6)      Kemudian dinding uterus ditutup dengan jahitan catgut yang kuat dalam dua lapisan: lapisan pertama terdiri atas jahitan simpul dan lapisan kedua atas jahitan menerus. Selanjutnya diadakan jahitan menerus dengan catgut yang lebih tipis, yang mengikutsertakan peritoneum serta bagian luar miometrium dan yang menutup jahitan yang terlebih dahulu dengan rapi.
7)      Akhirnya dinding perut ditutup secara biasa.
4.    Komplikasi
a.    Ibu
Faktor-faktor yang memperngaruhi morbiditas dan mortalitas pembedahan ialah kelainan atau gangguan yang menjadi indikasi untuk melakukan pembedahan, dan lamanya persalinan berlangsung. Tentang faktor pertama, niscaya seorang wanita dengan plasenta previa dan perdarahan banyak memikul risiko yang lebih besar daripada seorang wanita lain yang mengalami seksio sesarea elektif karena disproporsi sefalopelvik. Demikian pula makin lama persalinan berlangsung, makin meningkat bahaya infeksi postoperatif, apalagi setelah ketuban pecah (Wiknjosastro, 2007: 870).

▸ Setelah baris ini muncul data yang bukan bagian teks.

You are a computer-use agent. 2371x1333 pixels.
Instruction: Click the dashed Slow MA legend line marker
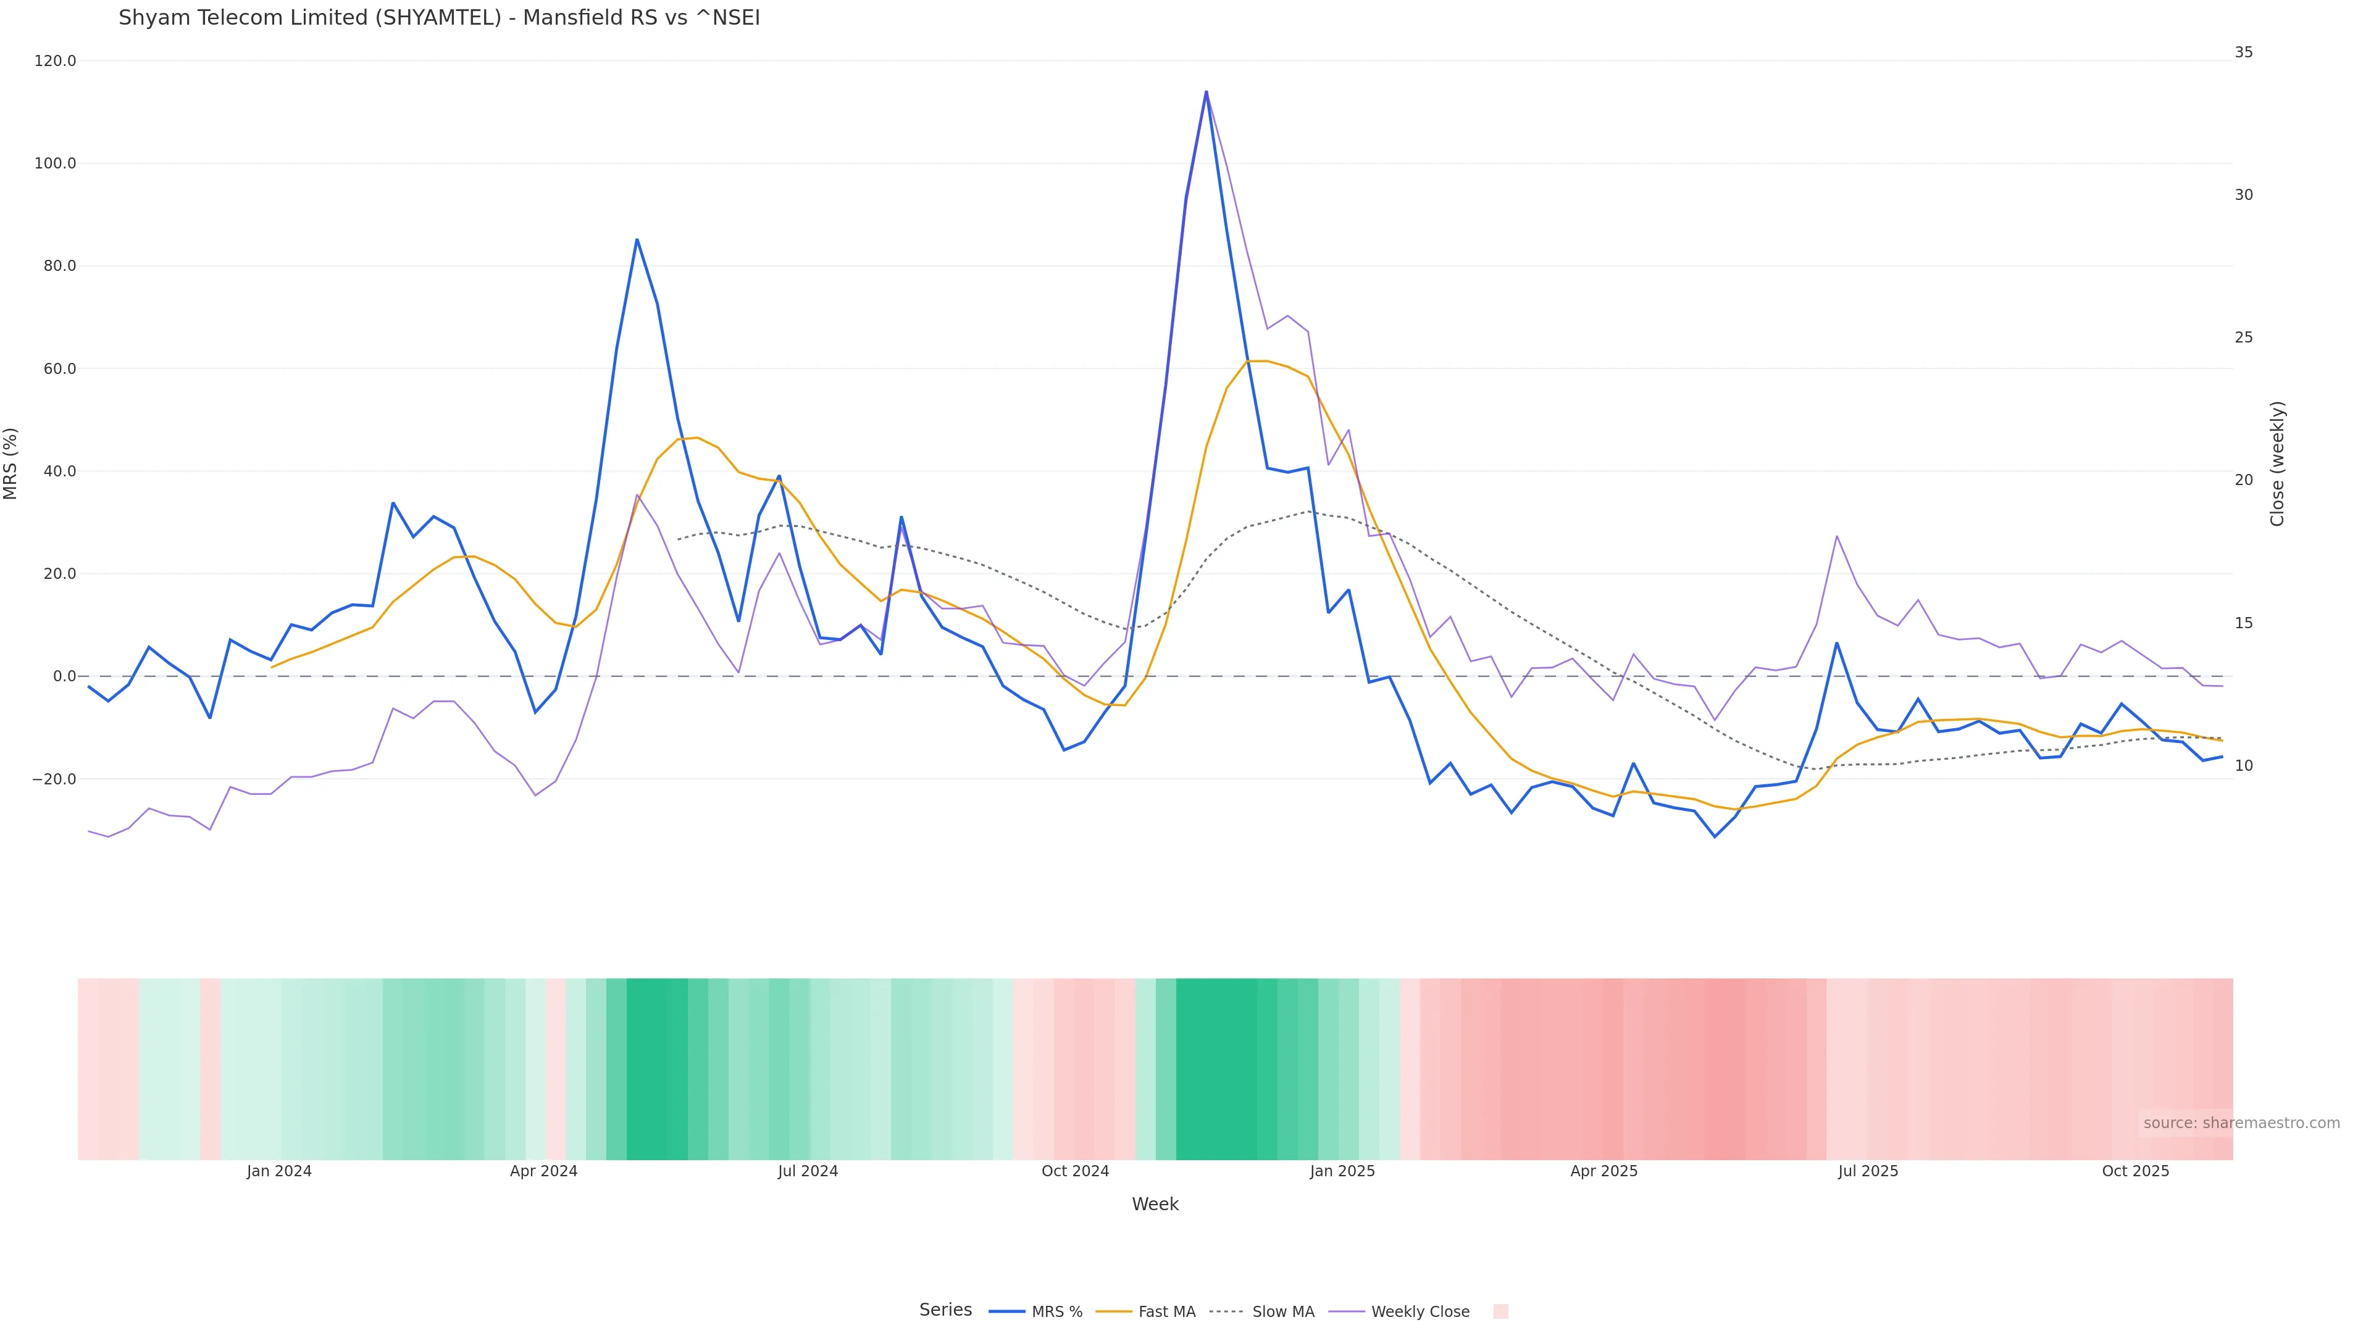[x=1227, y=1312]
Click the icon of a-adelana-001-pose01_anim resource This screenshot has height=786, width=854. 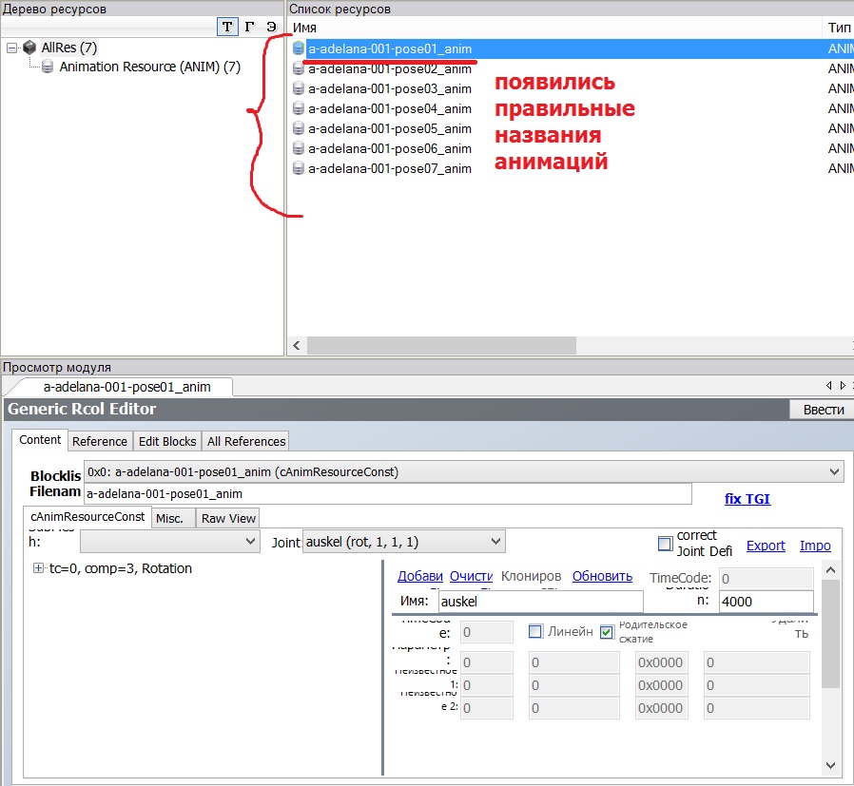tap(299, 48)
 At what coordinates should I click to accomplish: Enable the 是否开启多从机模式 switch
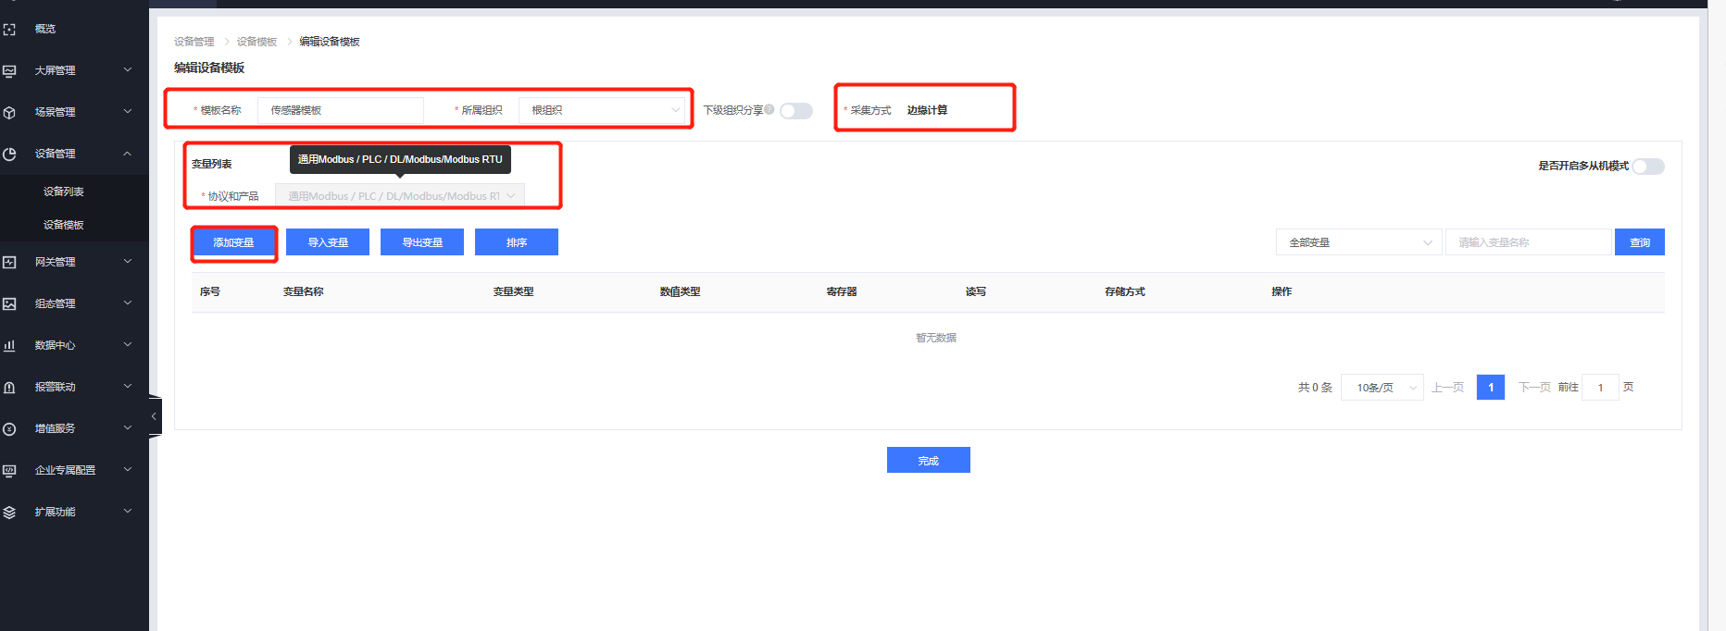pos(1647,167)
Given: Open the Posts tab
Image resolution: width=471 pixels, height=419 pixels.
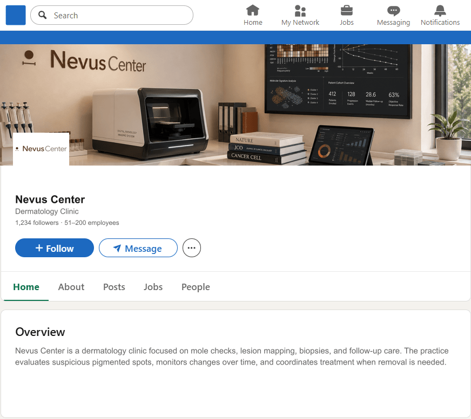Looking at the screenshot, I should pyautogui.click(x=114, y=287).
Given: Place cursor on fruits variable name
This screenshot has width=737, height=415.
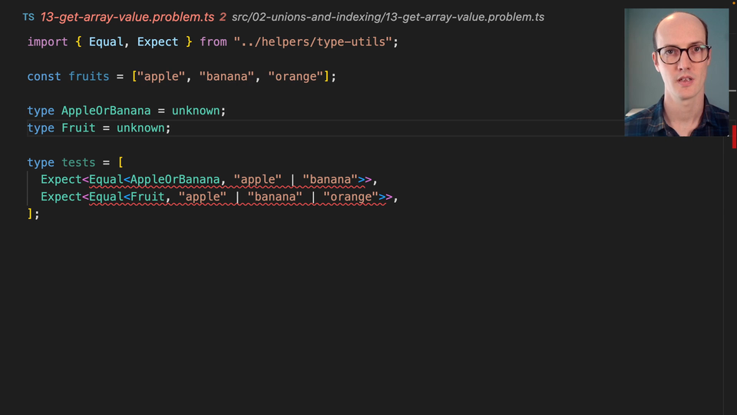Looking at the screenshot, I should click(89, 76).
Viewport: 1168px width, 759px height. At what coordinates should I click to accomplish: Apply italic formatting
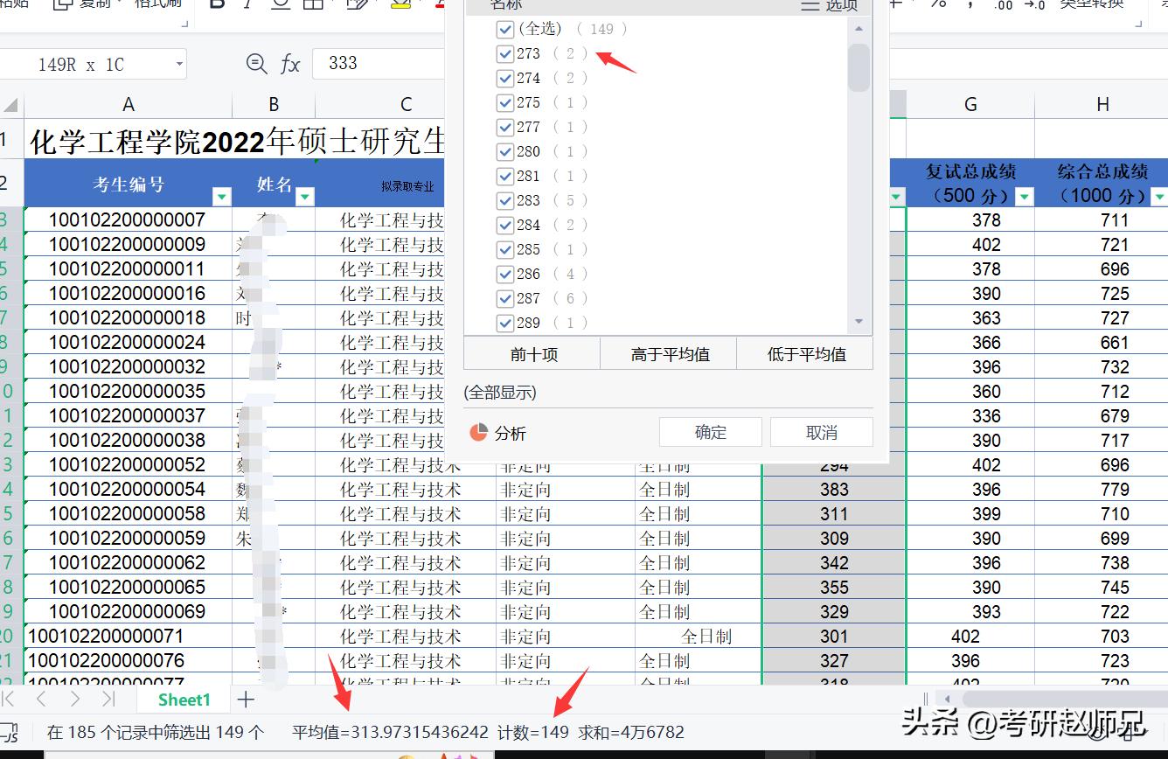248,5
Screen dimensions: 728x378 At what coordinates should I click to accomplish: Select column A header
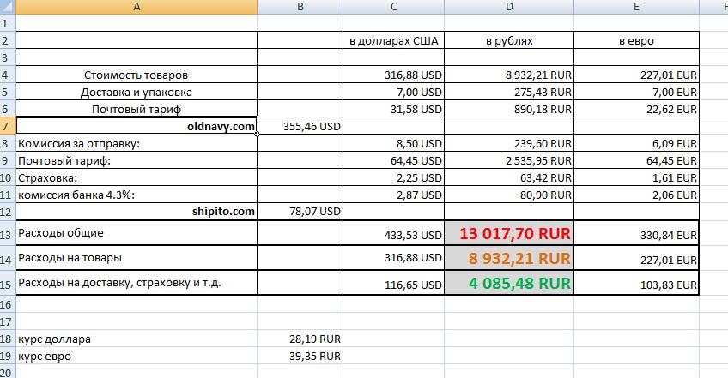tap(137, 7)
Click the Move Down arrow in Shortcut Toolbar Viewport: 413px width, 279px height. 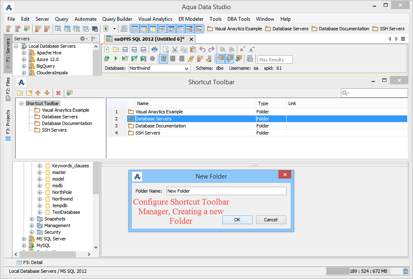coord(47,93)
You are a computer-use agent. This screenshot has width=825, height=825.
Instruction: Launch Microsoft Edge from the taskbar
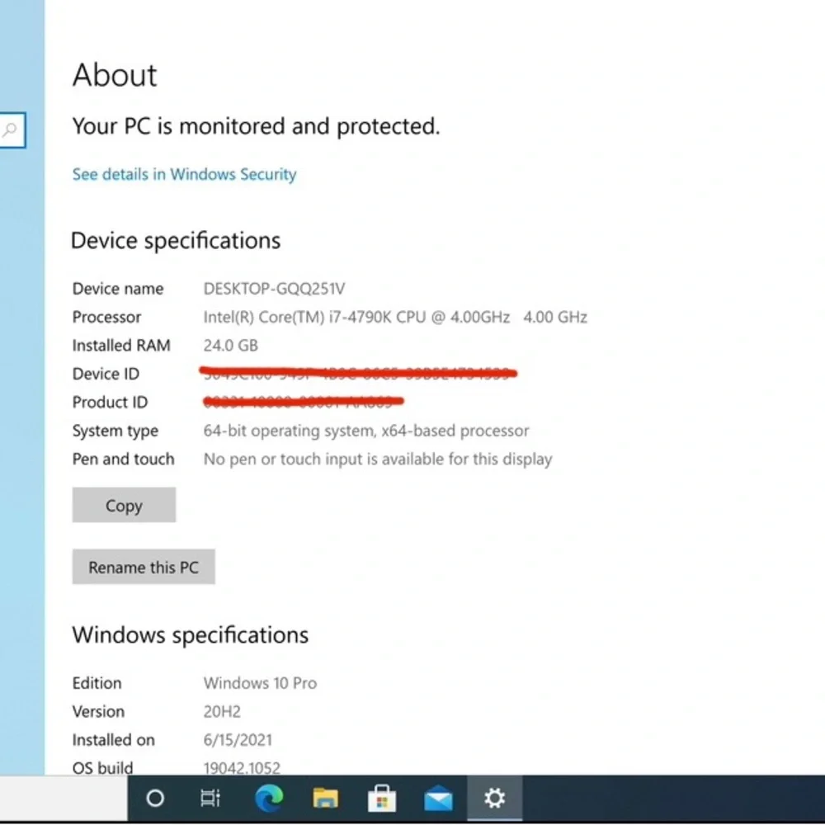(269, 798)
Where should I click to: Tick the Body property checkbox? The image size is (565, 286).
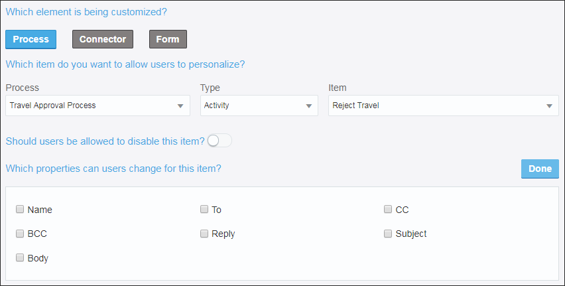20,257
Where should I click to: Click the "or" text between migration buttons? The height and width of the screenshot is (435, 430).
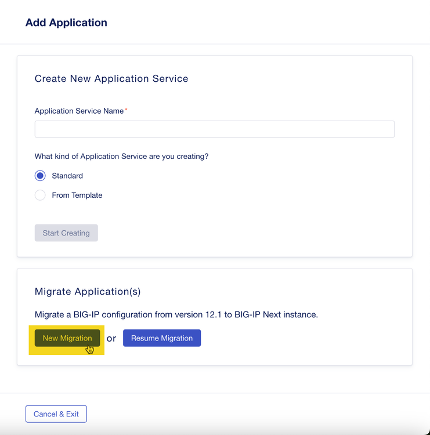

Menurut Wiknjosastro (2007: 870), komplikasi-komplikasi yang biasa timbul:
1)   Infeksi puerperal
Komplikasi ini bisa bersifat ringan, seperti kenaikan suhu selama beberapa hari dalam masa nifas: atau bersifat berat, seperti peritonitis, sepsis, dan sebagainya. Infeksi postoperatif terjadi apabila sebelum pembedahan sudah ada gejala-gejala infeksi intrapartum, atau ada faktor-faktor yang merupakan perdisposisi terhadap kelainan itu (partus lama khususnya setelah ketuban pecah, tindakan vaginal sebelumnya). Bahaya infeksi sangat diperkecil dengan pemberian antibiotika, akan tetapi tidak dapat dihilangkan sama sekali: terutama seksio sesarea klasik dalam hal ini lebih berbahaya daripada seksio sesarea transperitonealis profunda.
2)   Perdarahan
Perdarahan banyak bisa timbul pada waktu pembedahan jika cabang-cabang arteria uterina ikut terbuka, atau karena atonia uteri.
3)   Komplikasi-komplikasi lain
Seperti luka kandung kencing, embolisme paru-paru, dan sebagainya sangat jarang terjadi.
4)   Suatu komplikasi yang baru kemudian tampak
Ialah kurang kuatnya parut pada dinding uterus, sehingga pada kehamilan berikutnya bisa terjadi ruptura uteri. Kemungkinan peristiwa ini lebih banyak ditemukan sesudah seksio sesaria klasik.
b.    Anak
Seperti halnya dengan ibunya, nasib anak yang dilahirkan dengan seksio sesarea banyak tergantung dari keadaan yang menjadi alasan untuk melakukan seksio sesarea. Menurut statistik di negara-negara dengan pengawasan antenatal dan intranatal yang baik, kematian perinatal pasca seksio sesarea berkisar antara 4-7% (Wiknjosastro, 2007: 870).